In the article on selling taxonomy to an organization, what does a project manager need enough information to know?

* **EXTRACTED TEXT**
━━━━━━━━

While you recognize that your company needs a website taxonomy or intranet taxonomy, you may not be sure how to convince management to provide resources to create, implement, and maintain a taxonomy.

In the past, I’ve worked on website taxonomy projects where the client’s original intention didn’t include taxonomy. I, or the agency I’ve worked with, “sold” the client on this work. Here’s some tips on how to sell taxonomy to your organization.

Research Website Problems

In researching problems with a website, we can look at user experience problems and author experience problems. A user might complain that they can’t find anything, don’t know where to look in the navigation for something, search doesn’t work, and they get too many search results. An author might say that he doesn’t know what content other authors are working on, can’t find everything about a certain topic, has to manually update pages when new content is created.

Not surprisingly, many people don’t know how taxonomy and metadata can help on a website. I say “not surprisingly” because many times it’s not others’ job to know how taxonomy and metadata can help. They don’t necessarily need to know these terms, but do need to benefit from the effective implementation of taxonomy and metadata. When you research website problems, people can’t articulate that the lack of taxonomy and metadata is causing problems. They can articulate their problems and, once collected, you can articulate the causes of, and solutions to, the problems. Through carefully crafted questions, users and authors can articulate their problems without feeling pressured to offer solutions.

Educate Others

On a recent project, taxonomy was not part of the initially estimated work. As I conducted research with authors on their problems with the website, it became clear that a lack of taxonomy was preventing them from realizing their goals of pages that were easier to maintain and related content that was easier to reference. Different teams within the organization created content about the same or related topics, but many times these authors didn’t know or couldn’t find this related content. As it turns out, the project team didn’t know what taxonomy was or how it could be used.

When educating others, it’s important to remember that people need just enough detail to make a decision. A project manager needs enough information to know how taxonomy will decrease development time; a UI designer needs enough detail to integrate the taxonomy into the design; a programmer needs enough detail to be able to investigate the taxonomy capabilities in the CMS and develop using the taxonomy; authors need enough detail to know how to select the right taxonomy terms.

Interview Stakeholders

Discover what stakeholders want in a new or revised website.

From “A Business Case for a Taxonomy

…stakeholder analysis is so important at the start of the project, because this is part of what stakeholder analysis does – uncover what is important to key influencers and beneficiaries of your project.

As you interview stakeholders, you’ll discover what’s important to them. You can turn around and address these needs when you try to sell your vision.

Sell a Vision

Given the problems with content on this recent project, I spoke with the project manager and gave him a vision of what his website could do for him. I knew that he wanted to improve efficiency of the website, wanted to streamline work between teams, and improve search. I told him how taxonomy works, how it’s created, and how it’s used on a website. Instead of selling him on “a list of tags,” I sold him on a vision.

━━━━━━━━

* **INFORMATION SUPPLIED**
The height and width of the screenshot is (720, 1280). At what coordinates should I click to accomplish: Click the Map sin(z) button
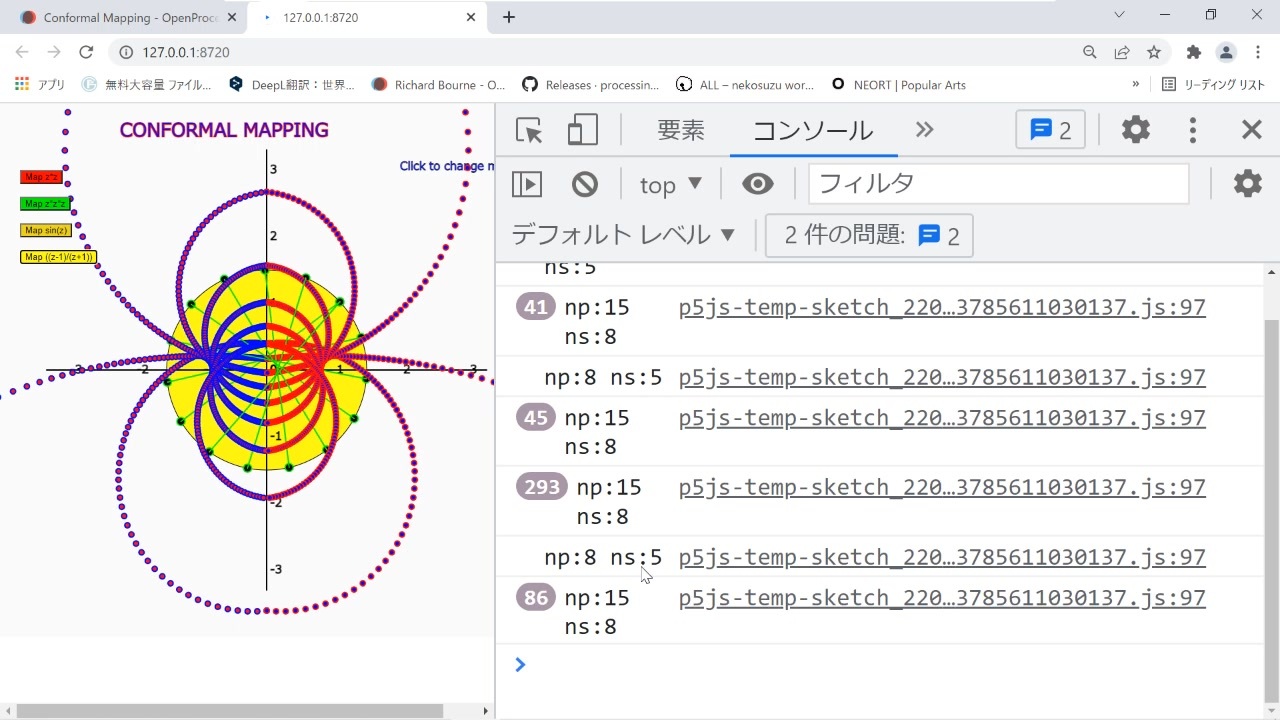45,230

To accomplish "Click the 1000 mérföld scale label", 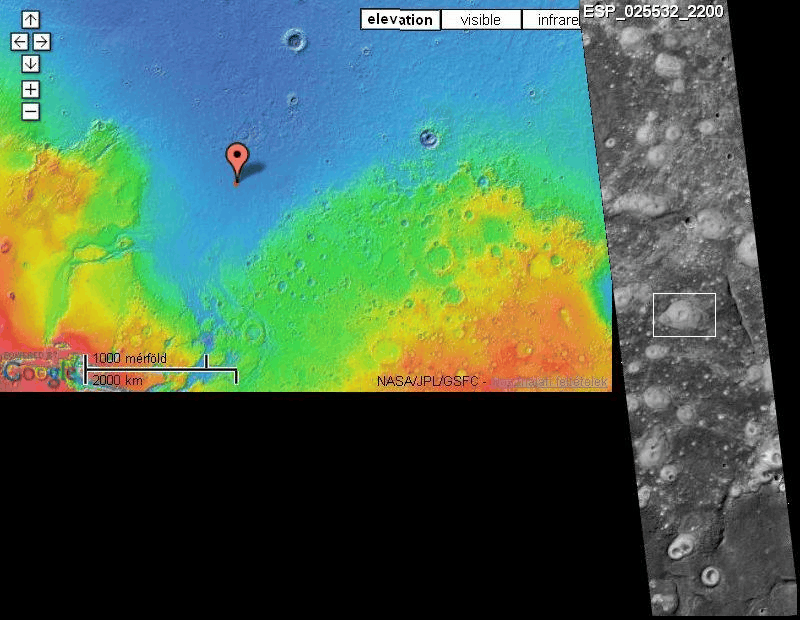I will 130,358.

━━━━━━━━

* **ANSWER FOR THE TASK**
How taxonomy will decrease development time.